的确,如果观察只是为了增加分别计较,言语只是为了宣泄情绪或谋取私利,那这样的“开灯”,岂不是在加速消耗?
“”老人手指轻轻叩了叩自己的心口,“ 这里,才是那盏最根本的‘灯’——心灯
“《坛经》中,六祖慧能大师有言:’一灯能除千年暗,一智能灭万年愚。’此处所言明灯,即是心灯,是本自具足的觉性之光。”
这盏心灯,才是你一切观察、一切言行的源头与主宰。
眼灯,是心灯照向外的窗。
口灯,是心灯发于外的声。
若心灯本身光明澄澈,眼所观便是清净世界,口所言便是智慧梵音。
若心灯昏暗蒙尘,甚至将熄未熄,那么眼之所见,无非贪嗔痴慢的投影;口之所言,尽是烦恼无明的宣泄。

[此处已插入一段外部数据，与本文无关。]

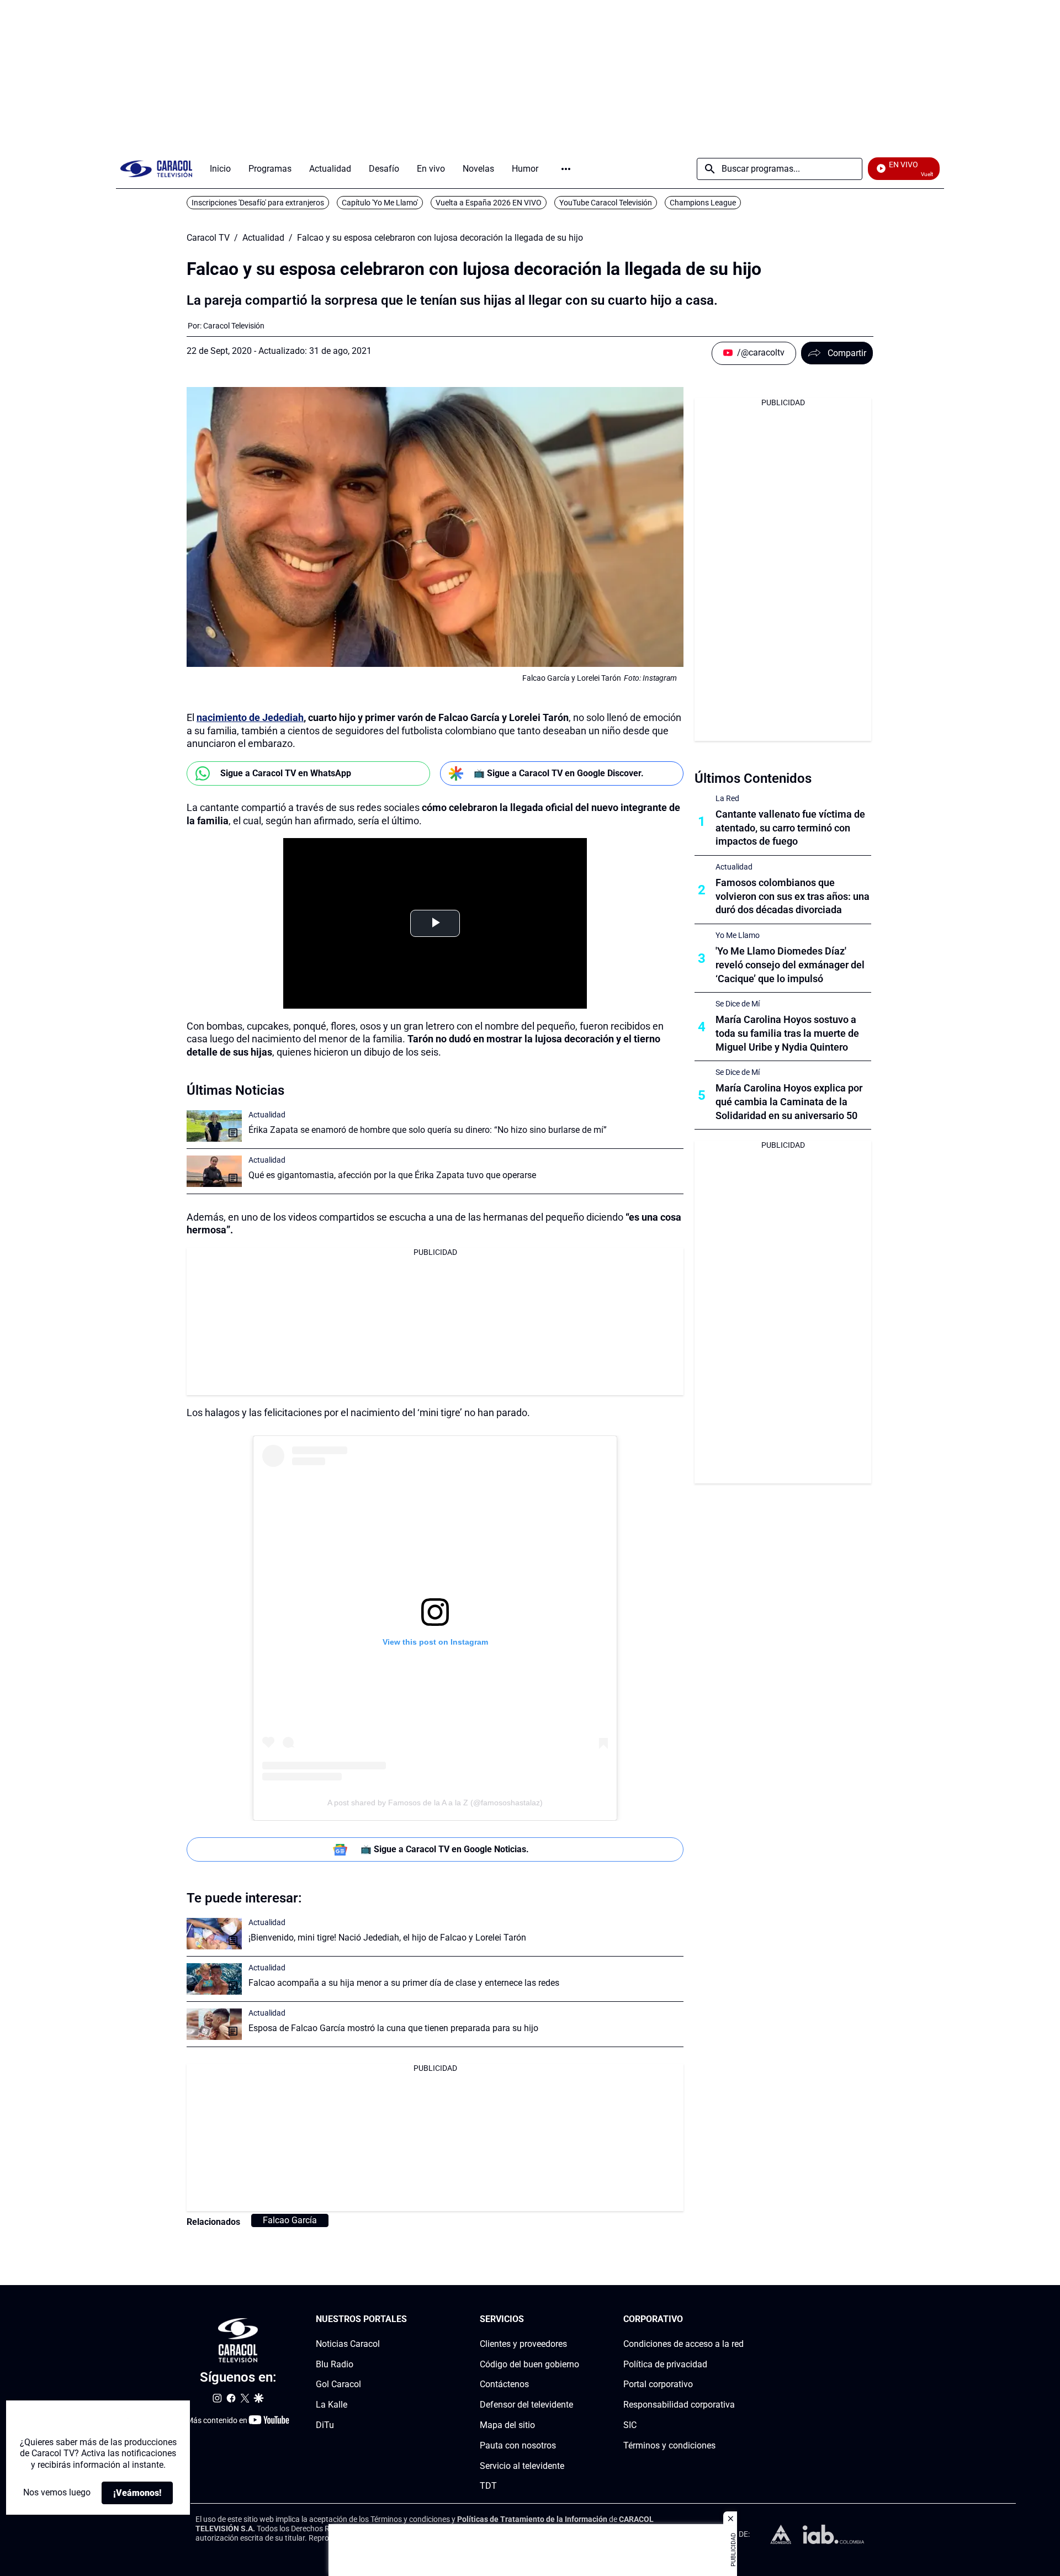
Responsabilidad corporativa (679, 2404)
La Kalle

那个吝啬鬼,熄了眼灯与口灯,表面是吝啬油与气力,根子是他心灯里的‘贪’与‘痴’已然炽盛,蒙蔽了本光。
他贪着财物,痴迷于“节省”的妄念。
这贪婪与愚痴,像厚厚的尘垢,早已将他心头的明灯遮蔽得严严实实。
心灯既暗,他哪里还看得见家业亲情?

哪里还生得起真诚关爱?
关掉眼灯与口灯,不过是他内心黑暗在外部的必然显现。
所谓“阳气也泄”,泄的哪里只是睡眠时的那点生理之气?
真正在泄露、在枯竭的,是心灯的光明,是本心的生机,是那股与天地正气相连的浩然之气。
老人拿起那盏铜油灯,举到我们面前。
火苗稳定地燃烧着,照亮了他脸上每一道智慧的年轮。
“你看这灯。”
灯油,如同你的身体精力,是有限的资粮,需要善用,不可浪费,这便是‘省’的浅意。”
“灯芯,如同你的眼、耳、鼻、舌、身、意,是光明发出的渠道,需要通畅,不可堵塞。”
“但最要紧的,是这 火种,是这‘能燃’的本性 。”
“火种若在,即便灯油将尽,添油即可复明;灯芯焦黑,更换即可复通。”
“火种若灭,纵有满缸灯油、崭新灯芯,也不过是一堆死物,与黑暗无异。”
我们的心灯,那觉知之性,便是这永不熄灭的火种。
儒家称之为“明明德”,道家称之为“灵光”,佛家称之为“佛性”。
它本自光明,本自圆满,不因观察而增,不因沉默而减。
所谓的修行,所谓的养生,归根结底,不是去外面寻找灯光。
而是 时时勤拂拭,莫使惹尘埃 ,擦亮自家心头这盏本就具足的明灯。
让它本有的光明,自然透过眼灯,朗照万物而无执。
自然透过口灯,宣流妙法而无碍。
这时,你的“观”才是清净观,你的“言”才是智慧言。
你的生命,自然与天地生生不息的阳气同频共振,充满活力。
这,才是“再省也别关”的真正含义。
不是让你无谓地消耗眼力与口舌,而是无论如何境遇,都要守护、点燃心头的觉知之光。
因为这盏灯一旦真正明亮起来,你就明白了——
真正的阳气,从来不在外界的灯火开关上,而在你内心永不黯淡的光明里。
百岁老人的提醒,穿越俗谚的表象。
他说的“两盏灯”,终究指向那一盏。
眼灯与口灯,需在心灯照耀下使用,才是养生,才是正道。
心灯长明,观照万物而不耗神,言语世事而不伤气。